This model fits well with much of our data on the role of Beta HPV proteins and expression patterns, but still requires some confirmation, perhaps by the analysis of intermediate disease states during cancer progression. Although there are many similarities in genome organisation of HPVs, there are many differences, both in protein function and expression patterns that underlie disease phenotype.

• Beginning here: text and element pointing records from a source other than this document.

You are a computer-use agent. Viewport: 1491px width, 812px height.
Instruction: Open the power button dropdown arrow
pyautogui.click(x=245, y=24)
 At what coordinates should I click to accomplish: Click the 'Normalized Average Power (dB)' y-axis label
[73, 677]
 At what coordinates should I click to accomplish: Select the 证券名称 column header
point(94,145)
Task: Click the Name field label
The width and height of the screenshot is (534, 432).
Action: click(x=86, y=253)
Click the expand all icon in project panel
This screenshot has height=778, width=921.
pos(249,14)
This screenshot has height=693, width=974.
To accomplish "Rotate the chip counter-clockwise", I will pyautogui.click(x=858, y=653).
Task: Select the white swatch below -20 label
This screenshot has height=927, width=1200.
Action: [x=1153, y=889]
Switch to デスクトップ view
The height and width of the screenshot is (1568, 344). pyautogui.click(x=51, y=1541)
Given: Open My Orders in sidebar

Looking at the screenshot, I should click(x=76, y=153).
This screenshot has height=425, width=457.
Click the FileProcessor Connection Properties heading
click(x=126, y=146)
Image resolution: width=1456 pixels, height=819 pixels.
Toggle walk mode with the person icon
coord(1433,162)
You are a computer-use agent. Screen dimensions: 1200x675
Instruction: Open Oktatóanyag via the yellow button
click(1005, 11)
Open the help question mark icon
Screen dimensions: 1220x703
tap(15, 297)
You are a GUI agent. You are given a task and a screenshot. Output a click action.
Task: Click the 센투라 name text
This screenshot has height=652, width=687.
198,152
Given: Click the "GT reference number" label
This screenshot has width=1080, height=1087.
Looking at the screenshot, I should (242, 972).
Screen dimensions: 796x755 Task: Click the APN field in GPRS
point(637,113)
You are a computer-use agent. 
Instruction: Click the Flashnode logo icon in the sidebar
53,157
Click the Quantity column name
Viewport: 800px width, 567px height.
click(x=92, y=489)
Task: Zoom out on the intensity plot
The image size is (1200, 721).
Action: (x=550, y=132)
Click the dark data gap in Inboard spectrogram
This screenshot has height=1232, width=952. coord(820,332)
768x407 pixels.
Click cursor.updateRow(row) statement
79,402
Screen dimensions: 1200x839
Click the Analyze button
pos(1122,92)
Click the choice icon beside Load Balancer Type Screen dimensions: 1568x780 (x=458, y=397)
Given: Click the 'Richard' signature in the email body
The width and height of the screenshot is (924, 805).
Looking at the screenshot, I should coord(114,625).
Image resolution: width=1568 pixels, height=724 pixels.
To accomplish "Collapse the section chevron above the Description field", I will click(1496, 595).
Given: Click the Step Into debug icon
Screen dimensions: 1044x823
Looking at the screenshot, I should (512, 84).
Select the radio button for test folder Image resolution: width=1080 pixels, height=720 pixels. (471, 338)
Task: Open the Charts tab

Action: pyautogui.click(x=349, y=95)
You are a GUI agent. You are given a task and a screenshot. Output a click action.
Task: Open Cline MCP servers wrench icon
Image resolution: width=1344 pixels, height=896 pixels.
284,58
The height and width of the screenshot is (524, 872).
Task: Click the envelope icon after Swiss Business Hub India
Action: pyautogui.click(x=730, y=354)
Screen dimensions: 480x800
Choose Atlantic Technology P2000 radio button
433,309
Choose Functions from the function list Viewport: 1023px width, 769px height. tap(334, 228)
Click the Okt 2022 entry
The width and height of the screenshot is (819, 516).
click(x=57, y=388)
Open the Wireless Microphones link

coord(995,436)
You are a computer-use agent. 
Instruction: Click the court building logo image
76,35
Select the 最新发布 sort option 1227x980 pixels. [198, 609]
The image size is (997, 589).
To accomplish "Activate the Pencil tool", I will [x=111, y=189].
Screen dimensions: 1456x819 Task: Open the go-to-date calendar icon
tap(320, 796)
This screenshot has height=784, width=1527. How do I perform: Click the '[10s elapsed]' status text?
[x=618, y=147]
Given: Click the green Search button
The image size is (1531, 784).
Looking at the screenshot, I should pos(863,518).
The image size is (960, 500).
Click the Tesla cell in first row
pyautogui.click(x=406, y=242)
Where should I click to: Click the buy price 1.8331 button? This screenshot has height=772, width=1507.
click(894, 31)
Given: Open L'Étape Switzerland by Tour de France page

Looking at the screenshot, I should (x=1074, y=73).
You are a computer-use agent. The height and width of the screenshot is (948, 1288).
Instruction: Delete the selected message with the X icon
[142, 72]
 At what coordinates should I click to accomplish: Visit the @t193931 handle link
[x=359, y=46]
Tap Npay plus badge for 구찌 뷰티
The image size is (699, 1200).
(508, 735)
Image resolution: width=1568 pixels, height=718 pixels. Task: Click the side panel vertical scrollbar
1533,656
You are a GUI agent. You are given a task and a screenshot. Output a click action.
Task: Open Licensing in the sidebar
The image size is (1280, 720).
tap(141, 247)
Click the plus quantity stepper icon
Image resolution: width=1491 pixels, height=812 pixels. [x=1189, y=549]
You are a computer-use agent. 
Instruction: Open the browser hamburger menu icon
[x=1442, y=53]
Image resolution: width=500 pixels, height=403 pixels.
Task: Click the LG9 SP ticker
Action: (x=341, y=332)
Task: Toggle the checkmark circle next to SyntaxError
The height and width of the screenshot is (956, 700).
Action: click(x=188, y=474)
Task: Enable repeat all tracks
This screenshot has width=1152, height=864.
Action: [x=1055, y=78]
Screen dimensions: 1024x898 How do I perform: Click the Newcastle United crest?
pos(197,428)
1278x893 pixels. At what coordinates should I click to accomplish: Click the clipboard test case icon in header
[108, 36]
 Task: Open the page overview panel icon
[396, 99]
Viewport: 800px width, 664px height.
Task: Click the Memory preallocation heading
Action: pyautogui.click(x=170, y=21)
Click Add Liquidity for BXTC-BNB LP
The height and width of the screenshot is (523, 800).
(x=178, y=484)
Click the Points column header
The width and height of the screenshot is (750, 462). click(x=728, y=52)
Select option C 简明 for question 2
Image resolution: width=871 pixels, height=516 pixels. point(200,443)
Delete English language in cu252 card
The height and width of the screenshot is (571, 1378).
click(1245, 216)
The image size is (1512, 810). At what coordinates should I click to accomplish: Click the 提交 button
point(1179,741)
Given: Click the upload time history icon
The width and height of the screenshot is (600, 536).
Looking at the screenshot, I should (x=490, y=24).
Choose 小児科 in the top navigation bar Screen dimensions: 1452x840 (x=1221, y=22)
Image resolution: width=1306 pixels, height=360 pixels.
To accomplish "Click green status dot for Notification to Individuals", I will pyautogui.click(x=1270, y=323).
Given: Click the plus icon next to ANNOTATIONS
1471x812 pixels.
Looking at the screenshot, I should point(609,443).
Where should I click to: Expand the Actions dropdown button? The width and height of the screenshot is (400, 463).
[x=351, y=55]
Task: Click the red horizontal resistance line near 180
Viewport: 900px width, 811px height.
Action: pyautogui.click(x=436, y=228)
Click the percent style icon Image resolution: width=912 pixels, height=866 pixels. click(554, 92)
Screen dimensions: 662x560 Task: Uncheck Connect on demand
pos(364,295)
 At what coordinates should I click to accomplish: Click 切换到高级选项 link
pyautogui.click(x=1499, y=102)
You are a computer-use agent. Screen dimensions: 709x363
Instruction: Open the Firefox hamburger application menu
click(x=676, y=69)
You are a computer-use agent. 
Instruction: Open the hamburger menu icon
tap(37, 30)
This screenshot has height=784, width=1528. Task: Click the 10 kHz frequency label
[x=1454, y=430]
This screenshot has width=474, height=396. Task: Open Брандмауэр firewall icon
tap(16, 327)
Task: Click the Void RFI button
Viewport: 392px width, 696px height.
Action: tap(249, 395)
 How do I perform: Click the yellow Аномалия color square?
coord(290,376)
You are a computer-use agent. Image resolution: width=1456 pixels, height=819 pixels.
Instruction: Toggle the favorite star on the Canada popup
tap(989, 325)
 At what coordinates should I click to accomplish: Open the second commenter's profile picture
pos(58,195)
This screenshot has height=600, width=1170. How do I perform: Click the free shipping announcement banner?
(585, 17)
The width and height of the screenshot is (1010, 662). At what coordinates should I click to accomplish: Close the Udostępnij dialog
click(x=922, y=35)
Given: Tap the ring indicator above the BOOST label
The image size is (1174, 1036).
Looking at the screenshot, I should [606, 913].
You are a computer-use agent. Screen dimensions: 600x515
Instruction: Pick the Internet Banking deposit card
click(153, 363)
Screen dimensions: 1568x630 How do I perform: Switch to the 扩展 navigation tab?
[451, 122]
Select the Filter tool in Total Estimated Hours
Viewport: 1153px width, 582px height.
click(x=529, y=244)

The discovery of Gamma HPV types 101, 103 and 108 that lack an apparent E6 gene, and which are associated with cervical disease [199] and [200], emphasises the limitations of applying general principles across wider groupings. Such considerations should also be borne in mind when considering check details how HPV16 and 18 cause disease, and how even more closely related types, such MK-2206 nmr as HPV16 and 31, function in infected epithelial tissue. Although high-risk HPV infection is common, with over 80% of women becoming infected at some stage in their life, cervical cancer arises only rarely as a result of infection. Most infections are cleared as a result of a cell-mediated immune response, and do not persist long enough for deregulated gene expression and the accumulation of secondary genetic
errors to occur. HPV16 has an average length of persistence that is longer than most other high-risk types, and this may contribute to its higher cancer risk [201] and [202]. Poorly understood differences in cell tropism and disease progression patterns associated with individual HPV types may underlie the higher association of HPV18 with adenocarcinoma (rather than squamous cell
carcinoma) and its relative infrequence in CIN2. Indeed, our current thinking suggests that HPV16, 18 and 45, which are the primary cause of adenocarcinomas, may infect cells with potential for glandular differentiation [203], and that an abortive Tolmetin or semi-permissive infection in these cells is important for the development of adenocarcinoma. Recent studies have suggested that the infection of specific cells in the junctional region between the endo and ectocervix may in fact underlie the development of many cervical cancers [204]. In general however, genital tract infections by HPV are common in young sexually active individuals, with the majority (80–90%) clearing the infection without overt clinical disease. Most of those who develop benign lesions eventually mount an effective cell mediated immune response and the lesions regress. Regression of anogenital warts is accompanied histologically by a CD4+ T cell-dominated Th1 response, which is also seen in animal models of PV-associated disease [205], [206], [207] and [208]. Such models provide evidence that the response is modulated by antigen-specific CD4+ T cell dependent mechanisms.